§ **Task**:
Take the entries below and retype them exactly.

§ **The input**:
━━━

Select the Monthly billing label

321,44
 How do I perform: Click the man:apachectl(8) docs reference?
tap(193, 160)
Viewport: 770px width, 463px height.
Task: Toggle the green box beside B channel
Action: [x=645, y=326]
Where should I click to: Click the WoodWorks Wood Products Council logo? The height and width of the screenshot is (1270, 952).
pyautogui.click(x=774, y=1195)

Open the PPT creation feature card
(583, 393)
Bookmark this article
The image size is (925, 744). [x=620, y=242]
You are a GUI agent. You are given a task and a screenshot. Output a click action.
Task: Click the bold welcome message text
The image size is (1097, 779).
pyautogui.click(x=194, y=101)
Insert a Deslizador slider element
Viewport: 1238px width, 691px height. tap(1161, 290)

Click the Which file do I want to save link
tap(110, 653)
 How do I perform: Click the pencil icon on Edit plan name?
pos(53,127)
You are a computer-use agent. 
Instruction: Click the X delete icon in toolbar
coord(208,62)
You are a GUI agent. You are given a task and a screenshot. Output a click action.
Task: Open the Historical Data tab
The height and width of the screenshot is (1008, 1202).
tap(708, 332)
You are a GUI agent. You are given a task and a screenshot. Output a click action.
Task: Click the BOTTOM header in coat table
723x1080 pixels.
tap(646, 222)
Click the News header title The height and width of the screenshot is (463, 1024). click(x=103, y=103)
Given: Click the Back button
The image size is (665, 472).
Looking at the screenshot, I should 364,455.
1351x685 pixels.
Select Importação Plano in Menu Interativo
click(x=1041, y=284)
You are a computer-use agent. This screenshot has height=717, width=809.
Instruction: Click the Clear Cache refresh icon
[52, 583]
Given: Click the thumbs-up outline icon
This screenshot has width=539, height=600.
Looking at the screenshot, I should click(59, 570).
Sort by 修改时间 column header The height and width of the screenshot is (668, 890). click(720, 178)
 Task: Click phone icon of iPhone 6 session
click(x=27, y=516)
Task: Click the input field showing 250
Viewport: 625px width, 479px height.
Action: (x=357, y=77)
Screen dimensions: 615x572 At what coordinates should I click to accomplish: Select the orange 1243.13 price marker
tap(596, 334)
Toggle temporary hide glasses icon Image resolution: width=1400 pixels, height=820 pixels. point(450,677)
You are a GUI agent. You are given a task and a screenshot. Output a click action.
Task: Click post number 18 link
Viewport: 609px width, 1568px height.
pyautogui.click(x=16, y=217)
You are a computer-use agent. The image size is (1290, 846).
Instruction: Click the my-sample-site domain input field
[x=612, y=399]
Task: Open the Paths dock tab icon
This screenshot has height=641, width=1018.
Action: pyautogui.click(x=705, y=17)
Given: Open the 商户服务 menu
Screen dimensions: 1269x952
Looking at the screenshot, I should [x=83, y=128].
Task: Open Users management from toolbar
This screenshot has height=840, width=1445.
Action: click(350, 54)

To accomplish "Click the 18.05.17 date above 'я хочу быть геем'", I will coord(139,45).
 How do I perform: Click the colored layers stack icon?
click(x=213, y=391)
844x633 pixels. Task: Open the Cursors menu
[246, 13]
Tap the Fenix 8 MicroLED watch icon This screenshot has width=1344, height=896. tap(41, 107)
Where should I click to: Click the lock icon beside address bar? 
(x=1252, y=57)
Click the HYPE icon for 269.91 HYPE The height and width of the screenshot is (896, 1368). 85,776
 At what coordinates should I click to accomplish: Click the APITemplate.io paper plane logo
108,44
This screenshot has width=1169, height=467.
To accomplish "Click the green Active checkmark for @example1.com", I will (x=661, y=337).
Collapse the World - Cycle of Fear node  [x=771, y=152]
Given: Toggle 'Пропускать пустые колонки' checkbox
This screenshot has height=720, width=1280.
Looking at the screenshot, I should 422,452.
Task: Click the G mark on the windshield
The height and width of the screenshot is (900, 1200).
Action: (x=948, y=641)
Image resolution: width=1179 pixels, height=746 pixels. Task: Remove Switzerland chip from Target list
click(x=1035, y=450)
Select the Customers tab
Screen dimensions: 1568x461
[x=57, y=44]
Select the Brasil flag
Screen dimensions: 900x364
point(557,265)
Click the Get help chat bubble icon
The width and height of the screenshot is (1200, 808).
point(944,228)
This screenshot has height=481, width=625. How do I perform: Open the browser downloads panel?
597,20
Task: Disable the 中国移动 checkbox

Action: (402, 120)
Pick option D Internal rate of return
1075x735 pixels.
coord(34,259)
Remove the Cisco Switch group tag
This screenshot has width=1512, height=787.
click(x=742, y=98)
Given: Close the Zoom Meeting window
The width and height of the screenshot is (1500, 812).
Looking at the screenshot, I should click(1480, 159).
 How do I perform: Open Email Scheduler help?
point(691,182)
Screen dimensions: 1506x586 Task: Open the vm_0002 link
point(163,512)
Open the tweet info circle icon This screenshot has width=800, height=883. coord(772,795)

━━━

§ **Answer to this exercise**:
Select the Monthly billing label

321,44
 How do I perform: Click the man:apachectl(8) docs reference?
tap(193, 160)
Viewport: 770px width, 463px height.
Task: Toggle the green box beside B channel
Action: [x=645, y=326]
Where should I click to: Click the WoodWorks Wood Products Council logo? The height and width of the screenshot is (1270, 952).
pyautogui.click(x=774, y=1195)

Open the PPT creation feature card
(583, 393)
Bookmark this article
The image size is (925, 744). [x=620, y=242]
You are a GUI agent. You are given a task and a screenshot. Output a click action.
Task: Click the bold welcome message text
The image size is (1097, 779).
pyautogui.click(x=194, y=101)
Insert a Deslizador slider element
Viewport: 1238px width, 691px height. tap(1161, 290)

Click the Which file do I want to save link
tap(110, 653)
 How do I perform: Click the pencil icon on Edit plan name?
pos(53,127)
You are a computer-use agent. 
Instruction: Click the X delete icon in toolbar
coord(208,62)
You are a GUI agent. You are given a task and a screenshot. Output a click action.
Task: Open the Historical Data tab
The height and width of the screenshot is (1008, 1202).
tap(708, 332)
You are a GUI agent. You are given a task and a screenshot. Output a click action.
Task: Click the BOTTOM header in coat table
723x1080 pixels.
tap(646, 222)
Click the News header title The height and width of the screenshot is (463, 1024). click(x=103, y=103)
Given: Click the Back button
The image size is (665, 472).
Looking at the screenshot, I should 364,455.
1351x685 pixels.
Select Importação Plano in Menu Interativo
click(x=1041, y=284)
You are a computer-use agent. This screenshot has height=717, width=809.
Instruction: Click the Clear Cache refresh icon
[52, 583]
Given: Click the thumbs-up outline icon
This screenshot has width=539, height=600.
Looking at the screenshot, I should click(59, 570).
Sort by 修改时间 column header The height and width of the screenshot is (668, 890). click(720, 178)
 Task: Click phone icon of iPhone 6 session
click(x=27, y=516)
Task: Click the input field showing 250
Viewport: 625px width, 479px height.
Action: (x=357, y=77)
Screen dimensions: 615x572 At what coordinates should I click to accomplish: Select the orange 1243.13 price marker
tap(596, 334)
Toggle temporary hide glasses icon Image resolution: width=1400 pixels, height=820 pixels. point(450,677)
You are a GUI agent. You are given a task and a screenshot. Output a click action.
Task: Click post number 18 link
Viewport: 609px width, 1568px height.
pyautogui.click(x=16, y=217)
You are a computer-use agent. The image size is (1290, 846).
Instruction: Click the my-sample-site domain input field
[x=612, y=399]
Task: Open the Paths dock tab icon
This screenshot has height=641, width=1018.
Action: pyautogui.click(x=705, y=17)
Given: Open the 商户服务 menu
Screen dimensions: 1269x952
Looking at the screenshot, I should [x=83, y=128].
Task: Open Users management from toolbar
This screenshot has height=840, width=1445.
Action: click(350, 54)

To accomplish "Click the 18.05.17 date above 'я хочу быть геем'", I will coord(139,45).
 How do I perform: Click the colored layers stack icon?
click(x=213, y=391)
844x633 pixels. Task: Open the Cursors menu
[246, 13]
Tap the Fenix 8 MicroLED watch icon This screenshot has width=1344, height=896. tap(41, 107)
Where should I click to: Click the lock icon beside address bar? 
(x=1252, y=57)
Click the HYPE icon for 269.91 HYPE The height and width of the screenshot is (896, 1368). 85,776
 At what coordinates should I click to accomplish: Click the APITemplate.io paper plane logo
108,44
This screenshot has width=1169, height=467.
To accomplish "Click the green Active checkmark for @example1.com", I will (x=661, y=337).
Collapse the World - Cycle of Fear node  [x=771, y=152]
Given: Toggle 'Пропускать пустые колонки' checkbox
This screenshot has height=720, width=1280.
Looking at the screenshot, I should 422,452.
Task: Click the G mark on the windshield
The height and width of the screenshot is (900, 1200).
Action: (x=948, y=641)
Image resolution: width=1179 pixels, height=746 pixels. Task: Remove Switzerland chip from Target list
click(x=1035, y=450)
Select the Customers tab
Screen dimensions: 1568x461
[x=57, y=44]
Select the Brasil flag
Screen dimensions: 900x364
point(557,265)
Click the Get help chat bubble icon
The width and height of the screenshot is (1200, 808).
point(944,228)
This screenshot has height=481, width=625. How do I perform: Open the browser downloads panel?
597,20
Task: Disable the 中国移动 checkbox

Action: (402, 120)
Pick option D Internal rate of return
1075x735 pixels.
coord(34,259)
Remove the Cisco Switch group tag
This screenshot has width=1512, height=787.
click(x=742, y=98)
Given: Close the Zoom Meeting window
The width and height of the screenshot is (1500, 812).
Looking at the screenshot, I should click(1480, 159).
 How do I perform: Open Email Scheduler help?
point(691,182)
Screen dimensions: 1506x586 Task: Open the vm_0002 link
point(163,512)
Open the tweet info circle icon This screenshot has width=800, height=883. coord(772,795)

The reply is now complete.